# Short problem A
Check each statement against the Almqvist profile and answer yes or no, quoting the words of the text that settle it: (i) The Detroit Red Wings drafted Almqvist 210th overall in 2009; (ii) HV71 signed Almqvist to a two-year contract; (iii) Almqvist scored his first NHL goal against the Winnipeg Jets.
# Short problem B
According to the Almqvist profile, which team did Almqvist play against in his AHL debut?
# Short problem C
Please rewrite the Almqvist profile from "Playing career" to "all SEL defensemen.", substituting "the club" for "HV71".

─── Source ───

Adam Almqvist (born February 27, 1991) is a professional Swedish ice hockey player, who is currently under contract with EV Zug of the National League (NL). Almqvist was drafted 210th overall by the Detroit Red Wings in the 2009 NHL Entry Draft.

Playing career

Junior
In early November 2009, HV71 signed Almqvist to a three-year contract. Almqvist was the highest scoring junior player in the 2010 Elitserien playoffs, recording one goal and ten assists in 16 playoff games, to help lead HV71 to the Elitserien Championship. Almqvist's eleven postseason points lead all SEL defensemen.

Professional
On May 28, 2011, Almqvist signed a three-year entry-level contract with the Detroit Red Wings.

On March 30, 2012, Almqvist made his AHL debut in a game against the Charlotte Checkers.

During the 2012–13 AHL season, Almquist was the second-leading scorer amongst defensemen for the Griffins in his first pro season in North America. Almquist recorded 10 goals and 21 assists. The Griffins finished first in the Midwest Division and captured the Calder Cup championship. Almquist played in the team's first 21 playoff games before suffering an injury after crashing into the boards in Game 3 of the finals against the Syracuse Crunch. Almquist recorded 3 goals and 7 assists in the playoffs.

In November 2013, Almqvist was called up from the Grand Rapids Griffins as an injury replacement for Brendan Smith, and he made his NHL debut on November 4, in a game against the Winnipeg Jets. On November 7, in his second NHL game, Almqvist scored his first career NHL goal against Kari Lehtonen of the Dallas Stars.

At the conclusion of his entry-level contract and unable to gain a roster spot with the Red Wings, Almqvist left North America as a restricted free agent and signed a two-year contract with Severstal Cherepovets of the KHL on June 25, 2014.

─── Information shown ───

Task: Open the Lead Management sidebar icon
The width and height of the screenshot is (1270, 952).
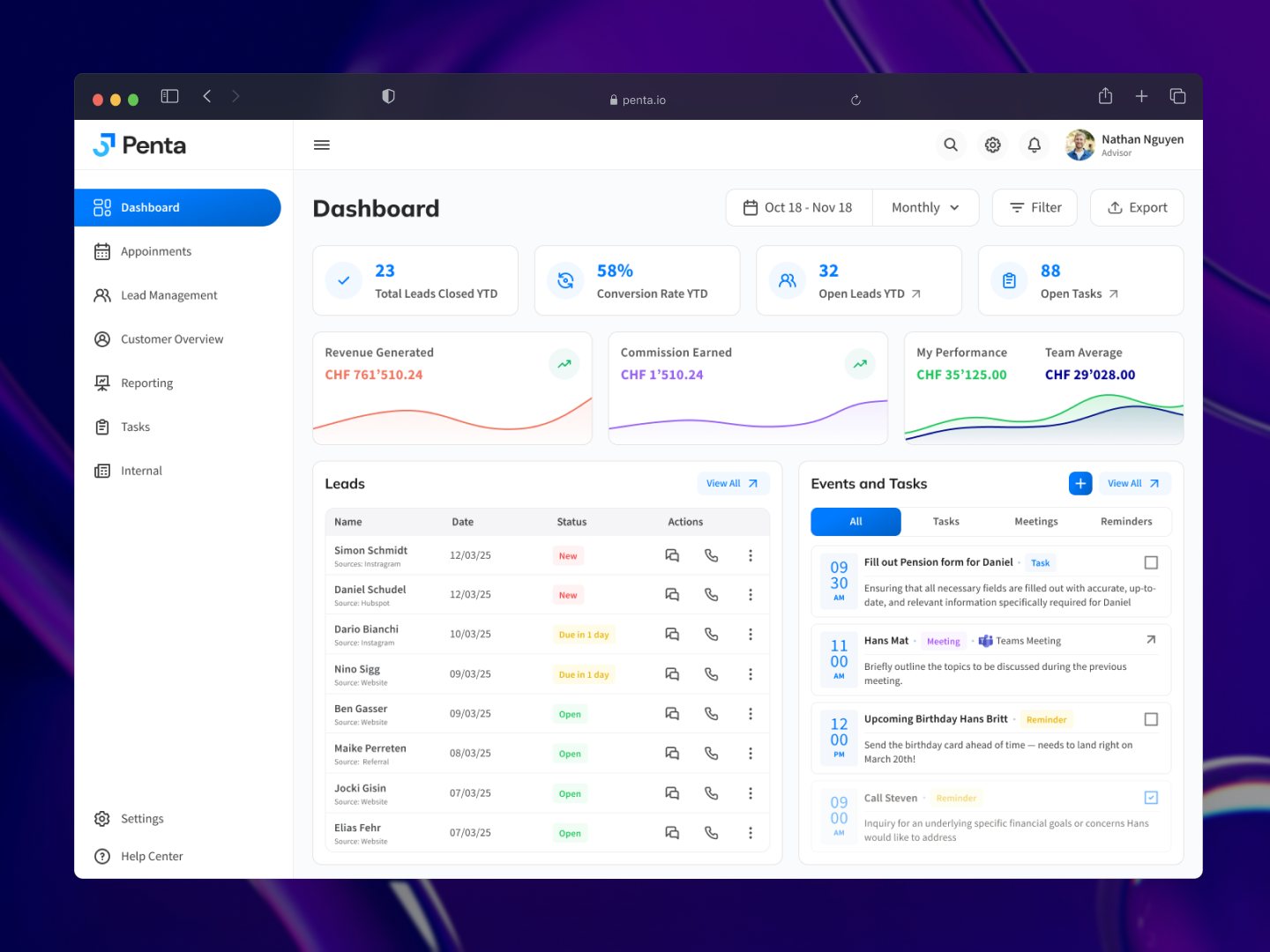Action: pyautogui.click(x=103, y=295)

───

# Reply A
(i) Yes: "Almqvist was drafted 210th overall by the Detroit Red Wings in the 2009 NHL Entry Draft."
(ii) No: "HV71 signed Almqvist to a three-year contract."
(iii) No: "Almqvist scored his first career NHL goal against Kari Lehtonen of the Dallas Stars."

# Reply B
The Charlotte Checkers.

# Reply C
Playing career

Junior
In early November 2009, the club signed Almqvist to a three-year contract. Almqvist was the highest scoring junior player in the 2010 Elitserien playoffs, recording one goal and ten assists in 16 playoff games, to help lead the club to the Elitserien Championship. Almqvist's eleven postseason points lead all SEL defensemen.